Sidney Orr est amoureux fou de sa femme, Grace. Sa propre vie trouve de curieuses résonances dans ce qu’il écrit, Grace rêve d’un lieu qui ressemble au Centre de Préservation Historique sans être au courant du projet littéraire de son mari. Comme celui de Bowen avant qu’il n’implose, le couple d’Orr vacille, sa femme a un comportement suspect et finit par disparaître comme Bowen a disparu. Chang entraîne Orr dans une beuverie qui se termine dans un bordel. Une Noire splendide lui fait une fellation. Le pouvoir du cahier bleu apparaît comme étant sans limite. Un pouvoir diabolique capable de faire sombrer lentement celui qui s’y soumet. Paul Auster est un immense écrivain, “La nuit de l’oracle sans doute un de ses meilleurs livres.

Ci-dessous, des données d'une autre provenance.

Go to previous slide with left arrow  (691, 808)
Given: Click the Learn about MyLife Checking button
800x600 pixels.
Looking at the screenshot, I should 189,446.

RF TABBI - droits réservés -

Paul AUSTER, “La nuit de l’oracle”, Actes Sud 2004, traduction de Christine Le Boeuf.

8 commentaires:

Anonyme a dit…
Ce commentaire a été supprimé par un administrateur du blog.
Jean Argenty a dit…

Salut, ton article donne vraiment envie de lire cet auteur, ce livre et d'autres qu'il a écrit.
Maintenant que je me suis remis à lire des romans.
Je suis en train de terminer "les particules élémentaires"... pour le moment.
Très honoré de figurer parmi tes liens, je te renvoie l'ascenseur.

jean

TABBI richard a dit…

Merci, Jean,

je m'efforce de chroniquer des bouquins qui me semblent essentiels, sans souci d'actualité. Le seul critère est le plaisir qu'ils m'ont procuré. Ton commentaire est un beau cadeau, un bel encouragement à continuer.
"Les particules", un sacré livre, j'ai d'étranges relations avec Houellebecq (là j'imagine que Michelle Levy me fait les gros yeux), mais il est indéniablement incontournable. J'ai écrit une critique des Particules, (disponible dans les archives de ce blog), où je prends le contrepied de sa vision du futur, disons utopique. Moi je suis plutôt marqué par le Darwinisme et par la série des "Alien". Je crains que la science ne puisse résoudre tous nos problèmes, encore moins nous transformer en "dieux".

Amitiés

quandlanuitsetend a dit…

pas mal ce cahier bleu... lu en corse il y a deux ans! léger et porteur d'espoir énervant pourtant .. j'ai adoré... Je guètes ton blog au bout du monde.. je viens de finir Dantec.. "les racines du mal".. deux petits délires urbains avec JP Manchette : "la position du tireur couché" et une suite 'A SEC' JB POUY ; "la route du rom" de Daeninckx (pas celui que j'ai préféré) et après ta chronique sur "De MArquette à Véracruz" je viens de m'attaquer à DALVA. Entre deux plongées avec les requins marteaux à Rangiroa la lecture élimine les bulles d'azote! ERIC

TABBI richard a dit…

Content que tu plonges avec les requins marteau, méfies-toi quand même parce qu'avec leurs cousins les requins faucille ils ont quand même bouffé 100 millions de personnes. Plus sérieusement je t'envie de te plonger dans Dalva, une émotion que j'aimerai revivre, quant à Manchette cela a été une vraie découverte, et "La position du tireur couché" l'un de ses meilleurs. Quant aux "racines du mal", putain, en voilà un de livre fondateur, "nous sommes tous des enfants de la Shoah". MGD est décidément un écrivain monstrueux dans tous les sens du terme, pour moi c'est une référence incontournable qui a changé ma vision de la littérature. Affaire à suivre. Merci en tout cas de suivre mes chroniques depuis les mers du Sud, te fais pas bouloter, reste vivant, envoie des photos de temps en temps...

Jean Argenty a dit…

Je souscris. Beaucoup aimé ce livre plein de surprises, de trouvailles géniales. Pas ennuyé une minute. Merci de m'avoir fait découvrir cet auteur.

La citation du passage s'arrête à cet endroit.